The LDI instruction requires 2 bytes of progspace per character. The program read byte function requires N bytes of progspace, and each character requires 1 byte progspage. At some point those lines intersect. For small strings, the LDI instruction is smaller, but for larger strings the program read byte is smaller.

As for how to generate the LDI/STD instructions more cleanly in C, it seems like something a cleverly written macro can do. The following is very untested, but it might give you an idea how to start. It should iterate over the string and create var[n-1] = str[n-1]; var[n-1] = str[n-2]; … var[0] = str[0];

#define LOAD_STRING(var_name, str, len) { var_name##[##len-1##]=str[len-1]; if(len>0)LOAD_STRING(var_name, str, len-1); }

Hmm, the example does not work but I see what you are getting at. I will play around with that. Thanks!

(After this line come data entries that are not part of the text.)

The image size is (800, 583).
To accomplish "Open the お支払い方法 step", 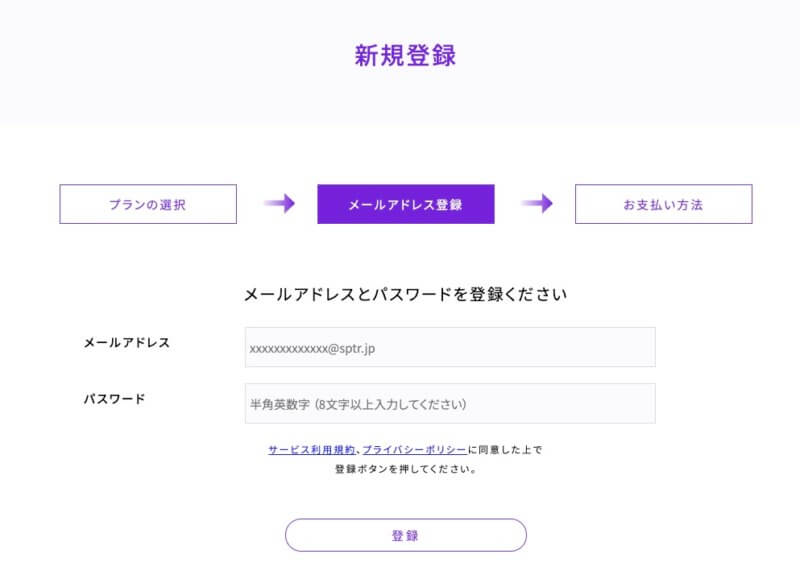I will [663, 204].
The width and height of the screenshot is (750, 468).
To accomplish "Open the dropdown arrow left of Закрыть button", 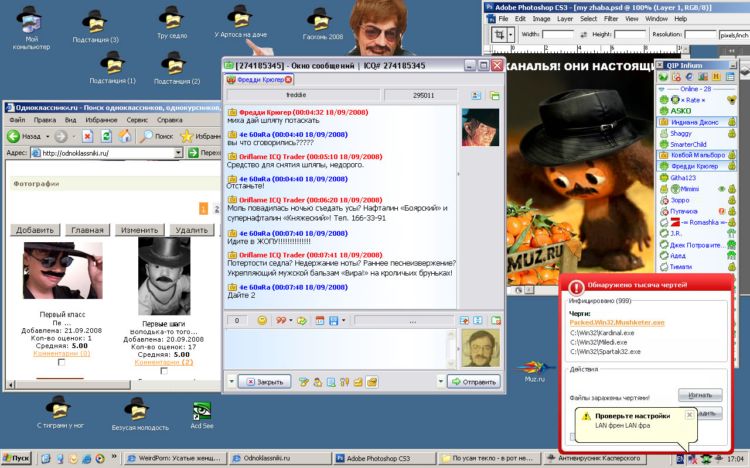I will (232, 381).
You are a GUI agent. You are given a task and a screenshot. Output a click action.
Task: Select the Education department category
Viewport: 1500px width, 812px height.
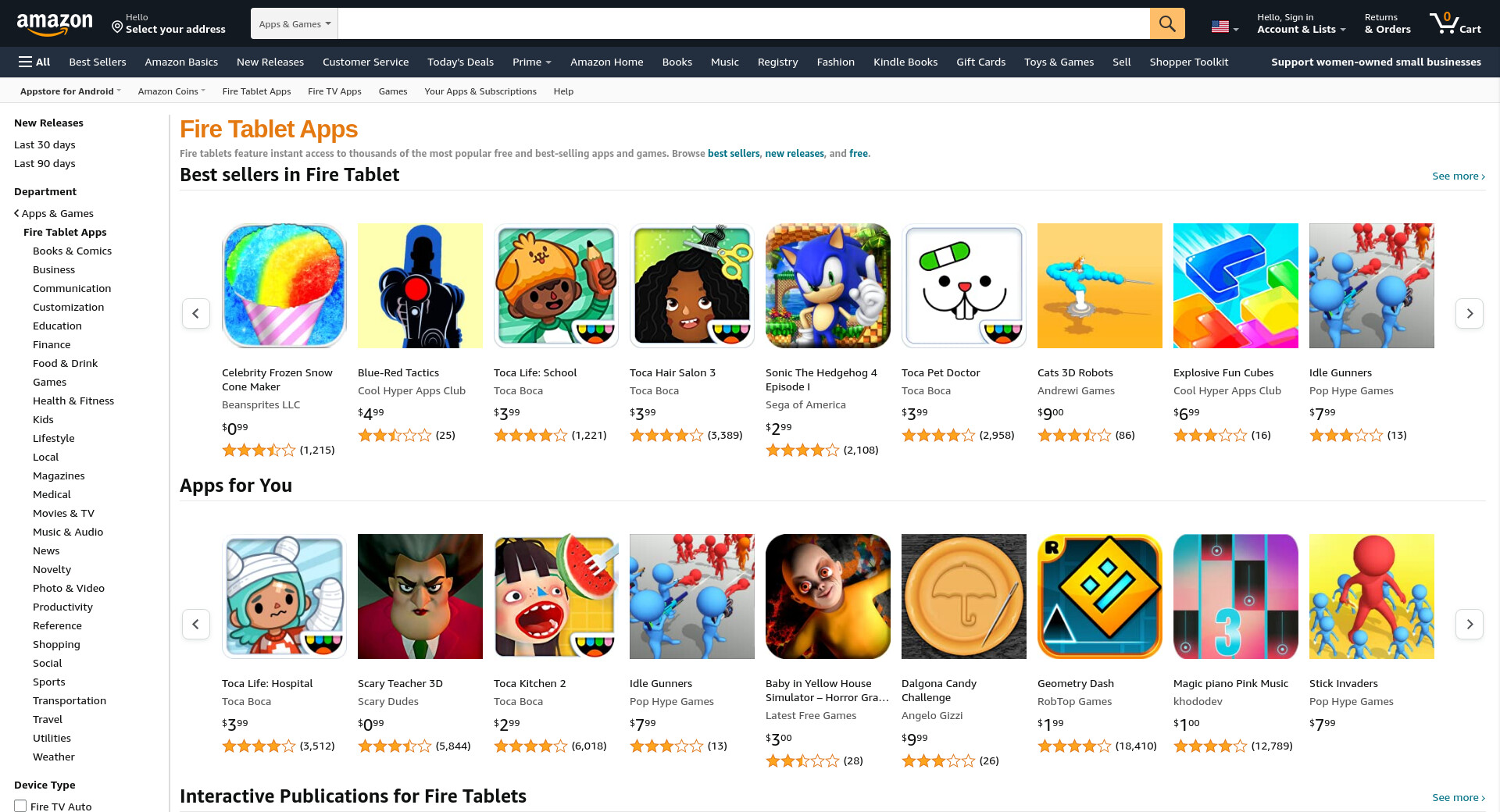pos(57,326)
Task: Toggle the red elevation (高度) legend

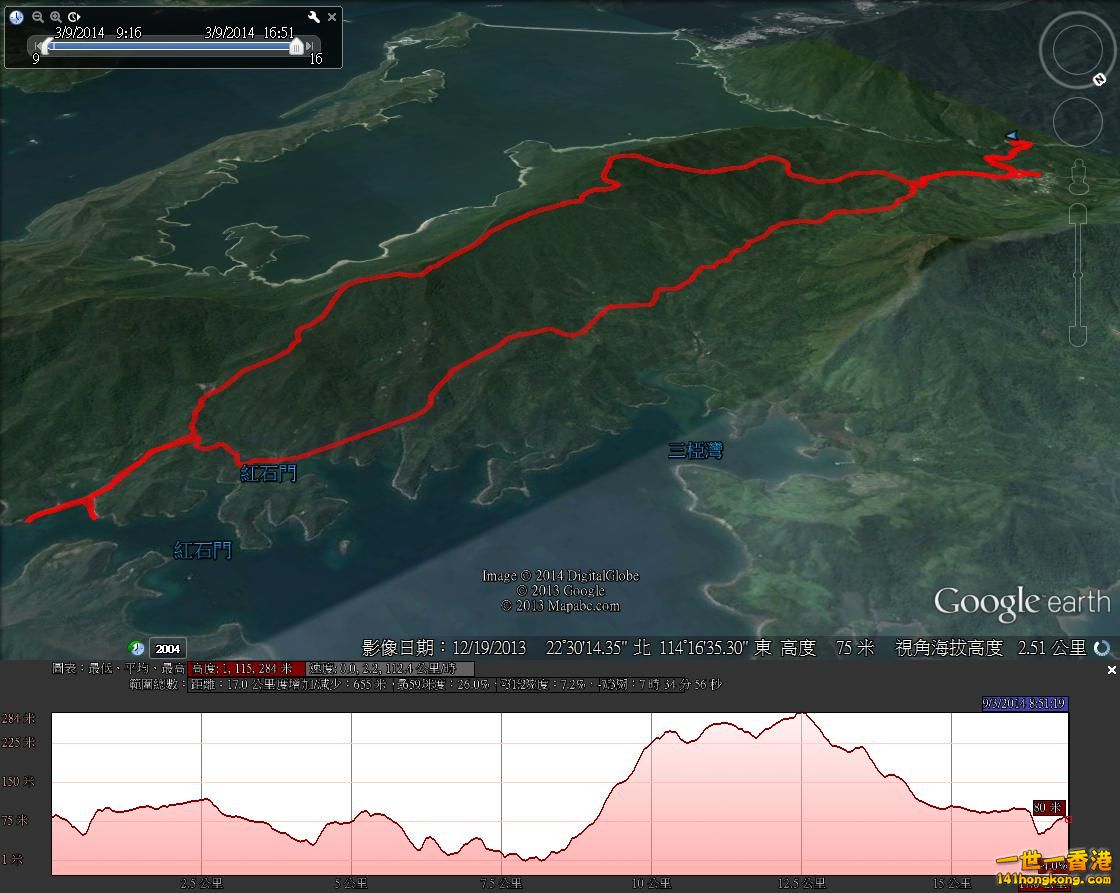Action: (x=247, y=668)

As for program space and the string lenght: yes you are right, sorry about that. This is exactly what I want though. I have 128K of flash and I am only using 16k right now, so I would like use the rest of it in order to gain more speed.

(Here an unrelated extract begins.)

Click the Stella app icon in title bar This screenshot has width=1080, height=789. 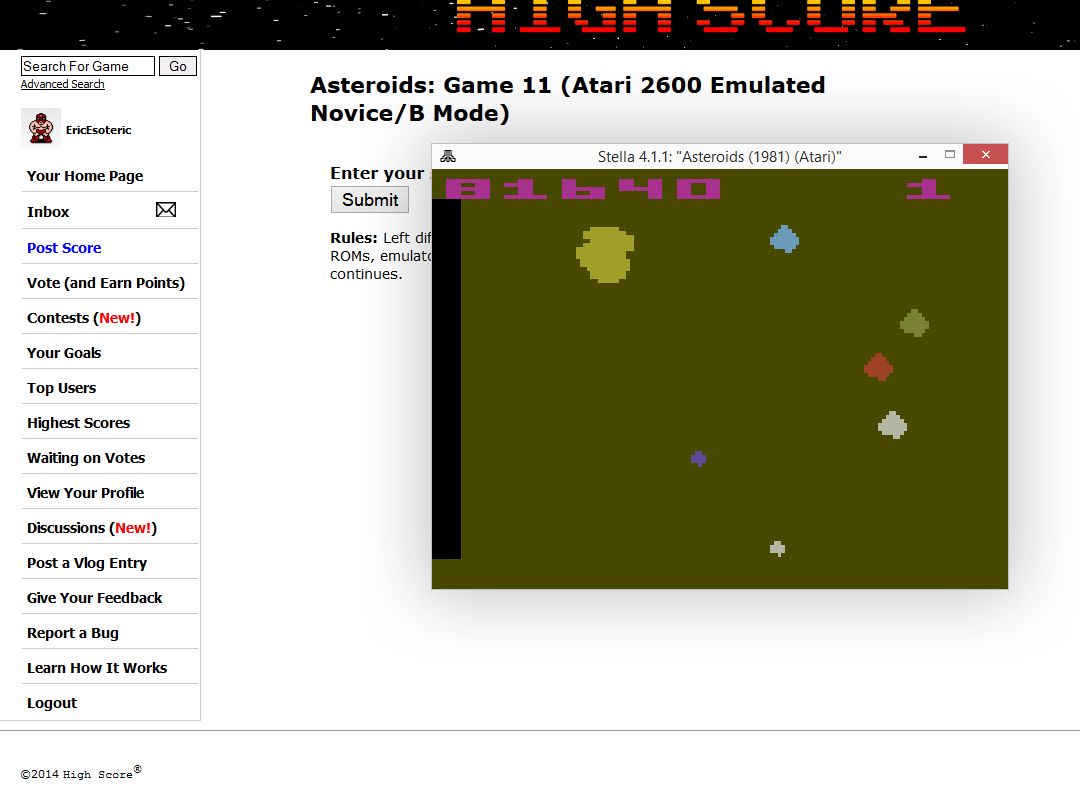[x=448, y=156]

Thanks again. That should do it.

Meh. For some reason I thought you could do recursive macros, but I must have been mistaken.

I was also looking at this: http://stackoverflow.com/questions/1286 … a-sequence, but I cant quite get it to work with the string either.

If you like python, the following

with open("tmp.txt", 'w') as f:

    s = "test_string";
    f.write("char str[");
    f.write(str(len(s)));
    f.write("];\r\n");
    
    for i in range(len(s)):
        f.write("str[");
        f.write(str(i));
        f.write("] = '");
        f.write(str(s[i]));
        f.write("';\r\n");

import os;
os.startfile("tmp.txt");

will generate

char str[11];
str[0] = 't';
str[1] = 'e';
str[2] = 's';
str[3] = 't';
str[4] = '_';
str[5] = 's';
str[6] = 't';
str[7] = 'r';
str[8] = 'i';
str[9] = 'n';
str[10] = 'g';

which generates

str[0] = 't';
  94:	84 e7       	ldi	r24, 0x74	; 116
  96:	89 83       	std	Y+1, r24	; 0x01

str[1] = 'e';
  98:	85 e6       	ldi	r24, 0x65	; 101
  9a:	8a 83       	std	Y+2, r24	; 0x02

[... et al ...]

The python should be clean enough for you to modify to fit your needs. I’m a little upset I cant figure out how to do it with the macros though… My problem is that I can’t break up the passed string into its individual characters in the macro. Somehow you have to get from “string” to ‘s’, ‘t’, ‘r’, ‘i’, ‘n’, ‘g’. I think it probably works if you pass each character as an individual parameter, but thats not a whole lot better than doing it all by hand.